Required task →
Copy every one of these lines verbatim.

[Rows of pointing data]

----

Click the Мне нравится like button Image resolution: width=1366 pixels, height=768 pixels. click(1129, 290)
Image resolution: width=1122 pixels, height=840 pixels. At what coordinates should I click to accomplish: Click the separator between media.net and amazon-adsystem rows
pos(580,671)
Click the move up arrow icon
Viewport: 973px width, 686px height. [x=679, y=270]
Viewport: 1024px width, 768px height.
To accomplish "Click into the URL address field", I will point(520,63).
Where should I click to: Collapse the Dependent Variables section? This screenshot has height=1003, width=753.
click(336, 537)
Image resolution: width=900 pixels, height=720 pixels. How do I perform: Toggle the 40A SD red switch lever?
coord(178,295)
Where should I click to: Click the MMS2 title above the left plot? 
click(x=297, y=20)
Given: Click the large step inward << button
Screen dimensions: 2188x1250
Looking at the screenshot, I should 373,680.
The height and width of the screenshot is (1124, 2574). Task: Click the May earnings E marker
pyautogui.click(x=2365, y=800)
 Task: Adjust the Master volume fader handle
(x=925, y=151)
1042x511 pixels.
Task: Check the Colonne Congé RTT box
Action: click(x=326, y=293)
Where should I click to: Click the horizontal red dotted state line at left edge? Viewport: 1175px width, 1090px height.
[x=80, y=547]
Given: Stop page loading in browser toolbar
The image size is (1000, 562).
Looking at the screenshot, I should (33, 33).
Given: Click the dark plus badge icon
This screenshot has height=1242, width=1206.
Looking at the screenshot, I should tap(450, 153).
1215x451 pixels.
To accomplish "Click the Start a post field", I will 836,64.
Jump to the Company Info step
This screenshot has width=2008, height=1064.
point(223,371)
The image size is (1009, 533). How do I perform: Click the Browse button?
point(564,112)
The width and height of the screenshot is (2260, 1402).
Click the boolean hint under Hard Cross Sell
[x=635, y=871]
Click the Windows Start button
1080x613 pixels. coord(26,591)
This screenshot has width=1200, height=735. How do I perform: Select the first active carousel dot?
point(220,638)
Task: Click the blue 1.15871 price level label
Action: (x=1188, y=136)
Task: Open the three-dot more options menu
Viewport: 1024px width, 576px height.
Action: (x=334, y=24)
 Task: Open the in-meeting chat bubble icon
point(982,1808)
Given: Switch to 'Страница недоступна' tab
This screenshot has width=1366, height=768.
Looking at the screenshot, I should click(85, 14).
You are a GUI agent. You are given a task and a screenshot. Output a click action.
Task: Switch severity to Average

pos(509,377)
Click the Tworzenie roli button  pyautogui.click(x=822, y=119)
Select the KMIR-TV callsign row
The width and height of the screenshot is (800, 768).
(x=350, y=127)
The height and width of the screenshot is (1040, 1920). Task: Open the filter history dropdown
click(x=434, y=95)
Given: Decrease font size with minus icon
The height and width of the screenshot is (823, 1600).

----

Exercise output →
Click the Мне нравится like button Image resolution: width=1366 pixels, height=768 pixels. click(1129, 290)
Image resolution: width=1122 pixels, height=840 pixels. At what coordinates should I click to accomplish: Click the separator between media.net and amazon-adsystem rows
pos(580,671)
Click the move up arrow icon
Viewport: 973px width, 686px height. [x=679, y=270]
Viewport: 1024px width, 768px height.
To accomplish "Click into the URL address field", I will point(520,63).
Where should I click to: Collapse the Dependent Variables section? This screenshot has height=1003, width=753.
click(336, 537)
Image resolution: width=900 pixels, height=720 pixels. How do I perform: Toggle the 40A SD red switch lever?
coord(178,295)
Where should I click to: Click the MMS2 title above the left plot? 
click(x=297, y=20)
Given: Click the large step inward << button
Screen dimensions: 2188x1250
Looking at the screenshot, I should 373,680.
The height and width of the screenshot is (1124, 2574). Task: Click the May earnings E marker
pyautogui.click(x=2365, y=800)
 Task: Adjust the Master volume fader handle
(x=925, y=151)
1042x511 pixels.
Task: Check the Colonne Congé RTT box
Action: click(x=326, y=293)
Where should I click to: Click the horizontal red dotted state line at left edge? Viewport: 1175px width, 1090px height.
[x=80, y=547]
Given: Stop page loading in browser toolbar
The image size is (1000, 562).
Looking at the screenshot, I should (33, 33).
Given: Click the dark plus badge icon
This screenshot has height=1242, width=1206.
Looking at the screenshot, I should tap(450, 153).
1215x451 pixels.
To accomplish "Click the Start a post field", I will 836,64.
Jump to the Company Info step
This screenshot has width=2008, height=1064.
point(223,371)
The image size is (1009, 533). How do I perform: Click the Browse button?
point(564,112)
The width and height of the screenshot is (2260, 1402).
Click the boolean hint under Hard Cross Sell
[x=635, y=871]
Click the Windows Start button
1080x613 pixels. coord(26,591)
This screenshot has width=1200, height=735. How do I perform: Select the first active carousel dot?
point(220,638)
Task: Click the blue 1.15871 price level label
Action: (x=1188, y=136)
Task: Open the three-dot more options menu
Viewport: 1024px width, 576px height.
Action: (x=334, y=24)
 Task: Open the in-meeting chat bubble icon
point(982,1808)
Given: Switch to 'Страница недоступна' tab
This screenshot has width=1366, height=768.
Looking at the screenshot, I should click(85, 14).
You are a GUI agent. You are given a task and a screenshot. Output a click action.
Task: Switch severity to Average

pos(509,377)
Click the Tworzenie roli button  pyautogui.click(x=822, y=119)
Select the KMIR-TV callsign row
The width and height of the screenshot is (800, 768).
(x=350, y=127)
The height and width of the screenshot is (1040, 1920). Task: Open the filter history dropdown
click(x=434, y=95)
Given: Decrease font size with minus icon
The height and width of the screenshot is (823, 1600).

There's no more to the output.